Block Vulnerability Scanners with .htaccess

TL;DR

Protect your shared hosting account from automated vulnerability scanners by blocking their user agents in your .htaccess file. This guide shows you how.

Blocking Vulnerability Scanners with .htaccess

1. Understand the Risk: Automated scanners try to find weaknesses on websites. While not all are malicious, they can overload your server and potentially identify real vulnerabilities that attackers could exploit.
2. Locate Your .htaccess File: This file is usually in your website’s root directory (e.g., public_html or www). If you can’t find it, create a new text file and name it .htaccess. Make sure your FTP client shows hidden files (usually an option in the settings).
3. Edit Your .htaccess File: Open the .htaccess file with a plain text editor (like Notepad on Windows or TextEdit on Mac – avoid Word processors!). Add the following code to block common scanner user agents.

RewriteEngine On
# Block specific scanners
RewriteCond %{HTTP_USER_AGENT} (Nikto|DirBuster|OWASP ZAP|sqlmap|Burp Suite|Acunetix|Nessus|OpenVAS) [NC]
RewriteRule .* - [F,L]

Explanation:

• RewriteEngine On: Enables the rewrite engine.
• RewriteCond %{HTTP_USER_AGENT} (Nikto|DirBuster|OWASP ZAP|sqlmap|Burp Suite|Acunetix|Nessus|OpenVAS) [NC]: This line checks if the User-Agent header matches any of the listed scanners. [NC] means ‘no case’ – it ignores uppercase/lowercase differences.
• RewriteRule .* - [F,L]: If a match is found, this rule blocks access (F = Forbidden) and stops processing further rules (L = Last).

4. Add More Scanners: You can add more scanner user agents to the list within the parentheses, separated by pipes (|). Research common scanners to keep your blocklist up-to-date. For example:

   RewriteCond %{HTTP_USER_AGENT} (Nikto|DirBuster|OWASP ZAP|sqlmap|Burp Suite|Acunetix|Nessus|OpenVAS|HTTrack Website Copier) [NC]

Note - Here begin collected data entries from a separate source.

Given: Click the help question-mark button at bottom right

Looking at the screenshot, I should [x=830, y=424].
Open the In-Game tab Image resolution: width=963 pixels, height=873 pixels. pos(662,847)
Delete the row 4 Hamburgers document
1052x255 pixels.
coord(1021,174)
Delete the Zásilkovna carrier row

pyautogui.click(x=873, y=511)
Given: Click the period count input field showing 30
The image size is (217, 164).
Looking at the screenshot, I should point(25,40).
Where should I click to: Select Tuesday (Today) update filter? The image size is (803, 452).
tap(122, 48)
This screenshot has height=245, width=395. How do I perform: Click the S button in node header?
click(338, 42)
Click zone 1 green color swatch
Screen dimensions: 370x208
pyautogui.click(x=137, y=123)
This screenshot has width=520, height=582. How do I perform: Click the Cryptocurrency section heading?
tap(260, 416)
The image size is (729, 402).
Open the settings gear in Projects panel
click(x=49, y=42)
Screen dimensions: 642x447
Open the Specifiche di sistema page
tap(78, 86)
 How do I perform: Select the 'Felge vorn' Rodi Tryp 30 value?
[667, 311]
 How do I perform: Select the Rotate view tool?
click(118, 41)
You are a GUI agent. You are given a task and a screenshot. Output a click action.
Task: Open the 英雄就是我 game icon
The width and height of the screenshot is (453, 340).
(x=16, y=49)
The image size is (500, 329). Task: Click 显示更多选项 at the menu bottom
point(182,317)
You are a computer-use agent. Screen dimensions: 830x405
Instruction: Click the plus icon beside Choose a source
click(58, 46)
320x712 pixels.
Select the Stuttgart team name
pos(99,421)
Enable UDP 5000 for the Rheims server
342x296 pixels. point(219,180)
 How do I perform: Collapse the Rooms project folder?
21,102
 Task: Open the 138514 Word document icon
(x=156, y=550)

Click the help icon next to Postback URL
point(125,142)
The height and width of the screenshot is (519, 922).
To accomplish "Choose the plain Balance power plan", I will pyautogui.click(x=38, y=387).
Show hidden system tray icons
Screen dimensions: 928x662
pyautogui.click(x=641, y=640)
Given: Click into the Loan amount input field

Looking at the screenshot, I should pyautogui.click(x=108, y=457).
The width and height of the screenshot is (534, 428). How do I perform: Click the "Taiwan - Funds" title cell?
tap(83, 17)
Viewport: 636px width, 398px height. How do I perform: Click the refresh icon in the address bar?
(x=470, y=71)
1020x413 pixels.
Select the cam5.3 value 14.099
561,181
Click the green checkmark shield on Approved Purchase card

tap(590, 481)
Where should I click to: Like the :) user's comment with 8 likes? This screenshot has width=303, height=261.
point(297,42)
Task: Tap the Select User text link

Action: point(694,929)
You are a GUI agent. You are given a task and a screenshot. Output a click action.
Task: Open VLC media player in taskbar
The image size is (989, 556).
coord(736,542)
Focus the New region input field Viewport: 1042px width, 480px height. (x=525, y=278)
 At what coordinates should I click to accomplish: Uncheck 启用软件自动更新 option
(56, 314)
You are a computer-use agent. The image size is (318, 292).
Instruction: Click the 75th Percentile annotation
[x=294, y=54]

5. Save the File: Save your changes to the .htaccess file.
6. Test Your Block: Use a tool like WhatIsMyUserAgent to simulate one of the blocked user agents and confirm you get a ‘403 Forbidden’ error when trying to access your website.
7. Monitor Your Logs: Regularly check your server logs for any suspicious activity, even after implementing these blocks. Shared hosting providers usually offer log access through their control panel (cPanel, Plesk, etc.).

Important Considerations

• False Positives: Be careful not to block legitimate tools or search engine crawlers. If you accidentally block something important, your website might not be indexed properly by Google.
• Shared Hosting Limitations: Some shared hosting providers may restrict the use of .htaccess files or certain rewrite rules. Check their documentation for any limitations.
• IP Blocking (Advanced): For persistent scanners, consider blocking their IP addresses in your .htaccess file as well. However, be aware that IPs can change.